Recommended for: people who love romance stories that don’t mind a slow burn trope and some explicit romantic scenes

Summary: Levi and June are known all throughout social media as being publicly burned by their last romantic partners. They have been friends in the past and decide to pretend to date each other as a type of revenge (socially) and as a way to help get customers for June’s tea shop. While trying to help plan their friends’ wedding, they act out a few seemingly steamy dates to prove to social media that they are doing just fine without their old partners. Slowly, they realize that maybe they would be a great couple in real life and start trying to date for real. Things start to get complicated when everyone finds out that maybe the whole relationship was a sham.

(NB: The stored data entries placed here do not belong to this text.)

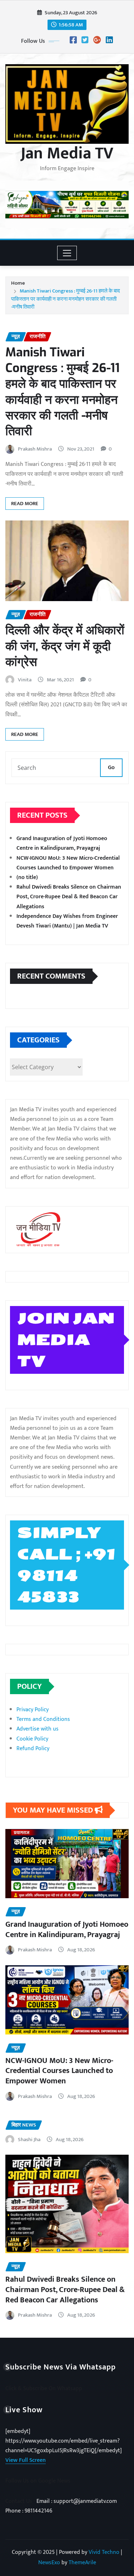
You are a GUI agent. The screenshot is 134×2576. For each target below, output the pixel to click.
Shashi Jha (29, 2139)
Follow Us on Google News (37, 2481)
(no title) (27, 877)
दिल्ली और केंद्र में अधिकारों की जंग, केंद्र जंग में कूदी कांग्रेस (64, 646)
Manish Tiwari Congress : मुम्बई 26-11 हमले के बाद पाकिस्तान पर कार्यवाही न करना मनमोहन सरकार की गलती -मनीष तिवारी (65, 298)
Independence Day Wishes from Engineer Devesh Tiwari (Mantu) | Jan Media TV (67, 921)
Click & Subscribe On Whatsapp (43, 2388)
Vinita (24, 679)
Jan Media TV (67, 153)
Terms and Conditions (43, 1719)
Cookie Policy (32, 1739)
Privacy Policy (32, 1709)
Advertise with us (37, 1729)
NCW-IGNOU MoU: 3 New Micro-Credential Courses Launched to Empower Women (68, 863)
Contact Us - (20, 2501)
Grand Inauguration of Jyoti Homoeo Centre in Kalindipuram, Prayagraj (61, 843)
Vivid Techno (104, 2552)
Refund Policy (32, 1748)
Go (111, 767)
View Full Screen (25, 2460)
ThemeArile (82, 2562)
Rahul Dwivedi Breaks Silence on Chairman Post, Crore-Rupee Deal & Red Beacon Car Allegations (68, 896)
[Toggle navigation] (67, 253)
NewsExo (49, 2562)
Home (18, 283)
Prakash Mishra (35, 448)
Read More (24, 503)
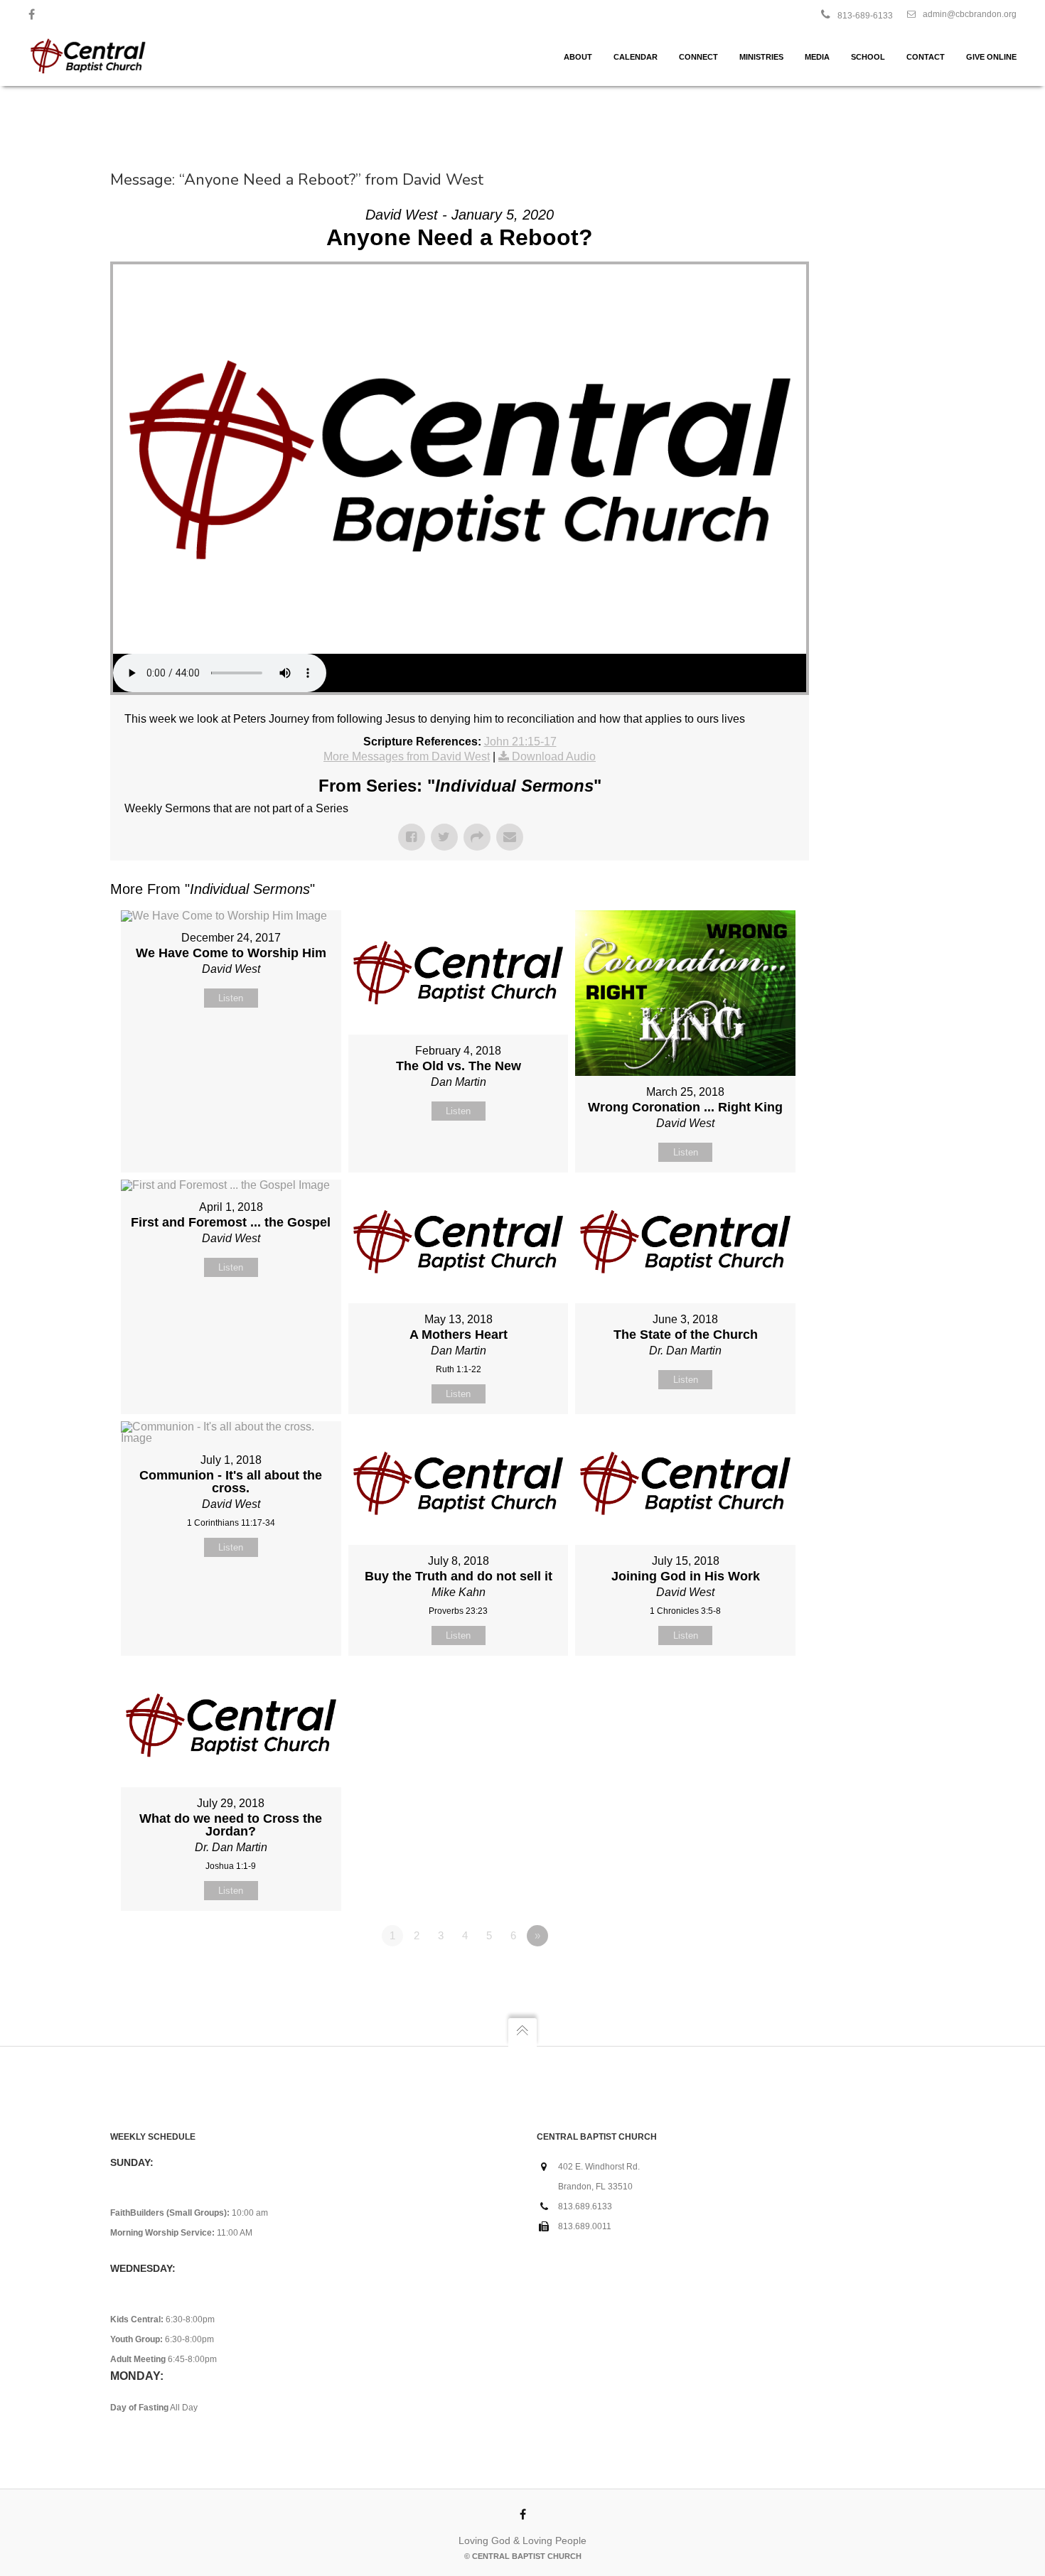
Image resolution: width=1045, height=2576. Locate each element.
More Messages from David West (406, 756)
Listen (230, 998)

Review: This was a sweet story of past friends who end up fulfilling their crushes from high school. There were a few things I did not like about this book, however. First, there were way too many characters to try to keep all the storylines straight. Second, it read dry and slow for a long time and then, seemingly out of nowhere, it became detailed and steamy. I don’t mind spice in a book, but it went from zero spice to a ton of spice rather fast. Lastly, they kept mentioning a wedding that was being planned with a lot of details of the decisions and then the wedding, itself, was not part of the story! I wanted details of how all those decisions worked out! If I was not given a free ARC of this book for reviews, I probably would have DNF’d it.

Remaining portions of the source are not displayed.